> Aufgabenbeschreibung
Aktualisiere die folgenden Einträge und gib sie vollständig wieder, wobei „Find the location of a particular element“ überall durch „Locate a specific element“ ersetzt wird. Alles andere bleibt unverändert.

> Auszug aus Datensatz
§
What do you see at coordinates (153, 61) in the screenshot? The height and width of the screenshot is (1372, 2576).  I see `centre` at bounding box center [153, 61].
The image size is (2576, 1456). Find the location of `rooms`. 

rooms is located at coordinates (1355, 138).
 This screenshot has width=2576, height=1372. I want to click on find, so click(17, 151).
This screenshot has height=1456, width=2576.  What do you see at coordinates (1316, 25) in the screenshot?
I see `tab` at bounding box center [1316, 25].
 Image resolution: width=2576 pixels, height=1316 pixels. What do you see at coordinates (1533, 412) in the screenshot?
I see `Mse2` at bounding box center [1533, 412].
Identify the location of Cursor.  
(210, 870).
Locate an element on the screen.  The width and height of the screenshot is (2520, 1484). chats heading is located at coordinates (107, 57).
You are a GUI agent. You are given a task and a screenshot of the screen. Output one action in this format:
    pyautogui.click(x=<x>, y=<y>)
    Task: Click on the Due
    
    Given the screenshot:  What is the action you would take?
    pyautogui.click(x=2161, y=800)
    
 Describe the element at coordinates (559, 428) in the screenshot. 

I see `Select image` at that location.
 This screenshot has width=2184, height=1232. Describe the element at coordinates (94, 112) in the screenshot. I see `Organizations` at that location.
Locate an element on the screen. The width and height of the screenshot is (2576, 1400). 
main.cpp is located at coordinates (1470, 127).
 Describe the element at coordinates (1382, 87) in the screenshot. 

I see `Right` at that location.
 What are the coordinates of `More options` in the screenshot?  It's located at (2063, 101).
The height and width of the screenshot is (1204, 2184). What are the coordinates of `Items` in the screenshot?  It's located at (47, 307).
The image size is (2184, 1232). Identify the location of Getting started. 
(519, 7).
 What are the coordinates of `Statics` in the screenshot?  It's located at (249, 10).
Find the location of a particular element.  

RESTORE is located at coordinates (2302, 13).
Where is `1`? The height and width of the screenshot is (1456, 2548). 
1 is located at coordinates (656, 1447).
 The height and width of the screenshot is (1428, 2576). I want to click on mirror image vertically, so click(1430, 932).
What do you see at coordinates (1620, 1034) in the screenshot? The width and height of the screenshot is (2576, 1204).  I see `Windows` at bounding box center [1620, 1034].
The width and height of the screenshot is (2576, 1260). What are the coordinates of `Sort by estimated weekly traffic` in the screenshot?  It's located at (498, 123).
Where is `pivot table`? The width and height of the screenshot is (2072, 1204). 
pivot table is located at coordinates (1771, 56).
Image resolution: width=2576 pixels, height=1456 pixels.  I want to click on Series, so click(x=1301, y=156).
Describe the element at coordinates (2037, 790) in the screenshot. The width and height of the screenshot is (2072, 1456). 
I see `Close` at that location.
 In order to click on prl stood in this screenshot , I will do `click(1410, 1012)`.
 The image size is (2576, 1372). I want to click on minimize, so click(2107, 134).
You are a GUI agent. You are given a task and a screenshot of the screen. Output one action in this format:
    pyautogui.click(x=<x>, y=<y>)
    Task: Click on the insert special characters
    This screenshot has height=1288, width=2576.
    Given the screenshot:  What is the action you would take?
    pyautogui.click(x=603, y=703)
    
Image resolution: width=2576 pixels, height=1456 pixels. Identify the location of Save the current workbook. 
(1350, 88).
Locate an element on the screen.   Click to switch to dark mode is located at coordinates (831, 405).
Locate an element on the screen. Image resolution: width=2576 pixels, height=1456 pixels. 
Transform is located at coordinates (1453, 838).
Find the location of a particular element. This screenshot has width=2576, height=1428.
§
> Vollständige Antwort
What do you see at coordinates (153, 61) in the screenshot? The height and width of the screenshot is (1372, 2576).  I see `centre` at bounding box center [153, 61].
The image size is (2576, 1456). Find the location of `rooms`. 

rooms is located at coordinates (1355, 138).
 This screenshot has width=2576, height=1372. I want to click on find, so click(17, 151).
This screenshot has height=1456, width=2576.  What do you see at coordinates (1316, 25) in the screenshot?
I see `tab` at bounding box center [1316, 25].
 Image resolution: width=2576 pixels, height=1316 pixels. What do you see at coordinates (1533, 412) in the screenshot?
I see `Mse2` at bounding box center [1533, 412].
Identify the location of Cursor.  
(210, 870).
Locate an element on the screen.  The width and height of the screenshot is (2520, 1484). chats heading is located at coordinates (107, 57).
You are a GUI agent. You are given a task and a screenshot of the screen. Output one action in this format:
    pyautogui.click(x=<x>, y=<y>)
    Task: Click on the Due
    
    Given the screenshot:  What is the action you would take?
    pyautogui.click(x=2161, y=800)
    
 Describe the element at coordinates (559, 428) in the screenshot. 

I see `Select image` at that location.
 This screenshot has width=2184, height=1232. Describe the element at coordinates (94, 112) in the screenshot. I see `Organizations` at that location.
Locate an element on the screen. The width and height of the screenshot is (2576, 1400). 
main.cpp is located at coordinates (1470, 127).
 Describe the element at coordinates (1382, 87) in the screenshot. 

I see `Right` at that location.
 What are the coordinates of `More options` in the screenshot?  It's located at (2063, 101).
The height and width of the screenshot is (1204, 2184). What are the coordinates of `Items` in the screenshot?  It's located at (47, 307).
The image size is (2184, 1232). Identify the location of Getting started. 
(519, 7).
 What are the coordinates of `Statics` in the screenshot?  It's located at (249, 10).
Locate a specific element.  

RESTORE is located at coordinates (2302, 13).
Where is `1`? The height and width of the screenshot is (1456, 2548). 
1 is located at coordinates (656, 1447).
 The height and width of the screenshot is (1428, 2576). I want to click on mirror image vertically, so click(1430, 932).
What do you see at coordinates (1620, 1034) in the screenshot? The width and height of the screenshot is (2576, 1204).  I see `Windows` at bounding box center [1620, 1034].
The width and height of the screenshot is (2576, 1260). What are the coordinates of `Sort by estimated weekly traffic` in the screenshot?  It's located at (498, 123).
Where is `pivot table`? The width and height of the screenshot is (2072, 1204). 
pivot table is located at coordinates (1771, 56).
Image resolution: width=2576 pixels, height=1456 pixels.  I want to click on Series, so click(x=1301, y=156).
Describe the element at coordinates (2037, 790) in the screenshot. The width and height of the screenshot is (2072, 1456). 
I see `Close` at that location.
 In order to click on prl stood in this screenshot , I will do `click(1410, 1012)`.
 The image size is (2576, 1372). I want to click on minimize, so click(2107, 134).
You are a GUI agent. You are given a task and a screenshot of the screen. Output one action in this format:
    pyautogui.click(x=<x>, y=<y>)
    Task: Click on the insert special characters
    This screenshot has height=1288, width=2576.
    Given the screenshot:  What is the action you would take?
    pyautogui.click(x=603, y=703)
    
Image resolution: width=2576 pixels, height=1456 pixels. Identify the location of Save the current workbook. 
(1350, 88).
Locate an element on the screen.   Click to switch to dark mode is located at coordinates (831, 405).
Locate an element on the screen. Image resolution: width=2576 pixels, height=1456 pixels. 
Transform is located at coordinates (1453, 838).
Locate a specific element. This screenshot has width=2576, height=1428.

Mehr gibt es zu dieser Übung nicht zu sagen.